American art critic and educator

Frank Jewett Mather Jr. (6 July 1868 – 11 November 1953) was an American art critic and professor. He was the first "modernist" (i.e., post-classicist) professor at the Department of Art and Archaeology, Princeton University. He was a direct descendant of Richard Mather a Puritan minister in 17th century Boston.

== Biography ==
He was born in Deep River, Connecticut, to parents Caroline Arms Graves and lawyer Frank Jewett Mather, Sr. (1835–1929). Mather graduated from Williams College in 1889 and from Johns Hopkins with a Ph. D. in 1892 in English philology and literature. Additionally he studied also at Berlin and at the Ecole des Hautes Etudes, Paris.

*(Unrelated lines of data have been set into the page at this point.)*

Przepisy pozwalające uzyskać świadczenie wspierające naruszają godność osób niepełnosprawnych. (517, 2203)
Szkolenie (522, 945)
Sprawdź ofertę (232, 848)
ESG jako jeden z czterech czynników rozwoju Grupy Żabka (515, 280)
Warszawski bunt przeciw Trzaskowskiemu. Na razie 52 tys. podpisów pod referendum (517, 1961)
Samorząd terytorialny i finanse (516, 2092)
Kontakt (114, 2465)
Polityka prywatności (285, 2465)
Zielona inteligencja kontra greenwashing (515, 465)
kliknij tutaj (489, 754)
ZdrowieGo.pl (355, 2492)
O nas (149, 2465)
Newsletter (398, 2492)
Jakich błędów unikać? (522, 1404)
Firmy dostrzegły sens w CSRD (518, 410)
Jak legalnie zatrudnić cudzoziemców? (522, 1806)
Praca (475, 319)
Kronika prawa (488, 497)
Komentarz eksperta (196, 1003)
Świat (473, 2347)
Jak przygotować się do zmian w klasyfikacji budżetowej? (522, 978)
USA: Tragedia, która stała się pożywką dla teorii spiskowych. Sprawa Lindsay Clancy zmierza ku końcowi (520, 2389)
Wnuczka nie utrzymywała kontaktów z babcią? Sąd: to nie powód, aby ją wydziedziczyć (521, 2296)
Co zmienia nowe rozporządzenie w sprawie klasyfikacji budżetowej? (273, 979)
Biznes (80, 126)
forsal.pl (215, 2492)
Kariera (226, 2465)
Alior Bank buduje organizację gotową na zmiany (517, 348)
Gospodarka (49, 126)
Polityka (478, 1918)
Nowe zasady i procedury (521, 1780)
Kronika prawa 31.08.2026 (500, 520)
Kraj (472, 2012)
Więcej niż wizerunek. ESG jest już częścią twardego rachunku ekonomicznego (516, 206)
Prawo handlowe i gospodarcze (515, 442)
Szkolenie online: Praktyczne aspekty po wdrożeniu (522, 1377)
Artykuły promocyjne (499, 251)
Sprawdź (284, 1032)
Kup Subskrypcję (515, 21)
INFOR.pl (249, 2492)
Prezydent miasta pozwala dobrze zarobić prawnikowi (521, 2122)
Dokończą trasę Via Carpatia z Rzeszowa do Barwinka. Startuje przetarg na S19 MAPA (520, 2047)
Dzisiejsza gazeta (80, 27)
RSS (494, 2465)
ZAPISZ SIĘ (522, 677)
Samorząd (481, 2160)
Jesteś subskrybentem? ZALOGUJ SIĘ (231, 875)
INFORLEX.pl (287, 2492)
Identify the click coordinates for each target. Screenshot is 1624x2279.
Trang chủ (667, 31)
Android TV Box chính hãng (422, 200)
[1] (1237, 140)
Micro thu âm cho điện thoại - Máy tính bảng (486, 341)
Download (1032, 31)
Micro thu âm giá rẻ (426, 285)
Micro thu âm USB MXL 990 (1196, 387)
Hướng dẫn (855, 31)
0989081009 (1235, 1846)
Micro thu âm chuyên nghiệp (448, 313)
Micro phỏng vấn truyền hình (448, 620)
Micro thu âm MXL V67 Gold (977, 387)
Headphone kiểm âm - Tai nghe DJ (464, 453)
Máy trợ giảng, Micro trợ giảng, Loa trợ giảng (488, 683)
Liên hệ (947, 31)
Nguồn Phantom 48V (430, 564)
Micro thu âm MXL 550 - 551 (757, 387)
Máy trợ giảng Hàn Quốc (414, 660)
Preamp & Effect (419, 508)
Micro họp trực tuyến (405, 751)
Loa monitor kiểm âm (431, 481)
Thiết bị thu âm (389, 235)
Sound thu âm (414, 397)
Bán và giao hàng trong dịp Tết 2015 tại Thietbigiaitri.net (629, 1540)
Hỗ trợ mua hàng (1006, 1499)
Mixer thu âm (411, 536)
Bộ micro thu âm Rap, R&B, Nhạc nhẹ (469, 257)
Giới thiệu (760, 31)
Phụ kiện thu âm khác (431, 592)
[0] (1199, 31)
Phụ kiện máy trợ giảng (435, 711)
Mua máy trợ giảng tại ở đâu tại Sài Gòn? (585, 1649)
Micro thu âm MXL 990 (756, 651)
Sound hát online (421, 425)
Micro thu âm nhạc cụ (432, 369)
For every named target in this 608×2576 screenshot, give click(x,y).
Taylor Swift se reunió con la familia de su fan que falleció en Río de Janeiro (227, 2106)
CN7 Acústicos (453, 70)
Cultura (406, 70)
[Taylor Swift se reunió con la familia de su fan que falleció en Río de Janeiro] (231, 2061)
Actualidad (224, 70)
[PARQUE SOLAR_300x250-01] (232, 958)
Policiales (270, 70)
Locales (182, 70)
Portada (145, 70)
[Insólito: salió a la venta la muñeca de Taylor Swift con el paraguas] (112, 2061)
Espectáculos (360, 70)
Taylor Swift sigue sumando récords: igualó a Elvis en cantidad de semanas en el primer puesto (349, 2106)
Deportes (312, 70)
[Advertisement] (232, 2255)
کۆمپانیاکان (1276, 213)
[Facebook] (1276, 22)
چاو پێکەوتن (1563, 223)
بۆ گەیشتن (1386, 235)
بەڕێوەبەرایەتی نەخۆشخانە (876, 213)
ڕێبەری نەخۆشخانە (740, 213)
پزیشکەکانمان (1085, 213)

From 1893 to 1900 he served as instructor and assistant professor of English and Romance languages at Williams College. In 1910, he became professor of art and archaeology at Princeton. From 1922 to 1946 he was the director of Princeton University's art museum.

Mather was elected to the American Academy of Arts and Sciences in 1931 and the American Philosophical Society in 1940.

Mather was an editorial writer for the New York Evening Post and assistant editor of The Nation (1901–1906) and art critic for the Post (1905–1906; 1910–1911); from 1904 to 1906 was American editor of The Burlington Magazine; contributed frequently, chiefly on art subjects, to The Nation, The Burlington Magazine, Art and Progress, and other periodicals. He became editor of Art Studies in 1923.

== Publications ==
- Mather, Frank Jewett (1892). "The Conditional Sentence in Anglo-Saxon"
- Mather, Frank Jewett (1912). "Homer Martin, Poet in Landscape"
- McComb, Arthur (1924). "Art Studies: Medieval, Renaissance and Modern"
- The Collectors (1912), a volume of short stories
- Estimates in Art (1916)
- The Portraits of Dante (1921)
- A History of Italian Painting (1923)
- Modern Painting: 1664-1914 (1927)
- Western European Painting of the Renaissance (1939)

==Frank Jewett Mather Award==
Since 1963, the College Art Association (CAA) has presented an annual award for art journalism named in Mather's honor. The award is for "significant published art criticism that has appeared in publication in a one-year period".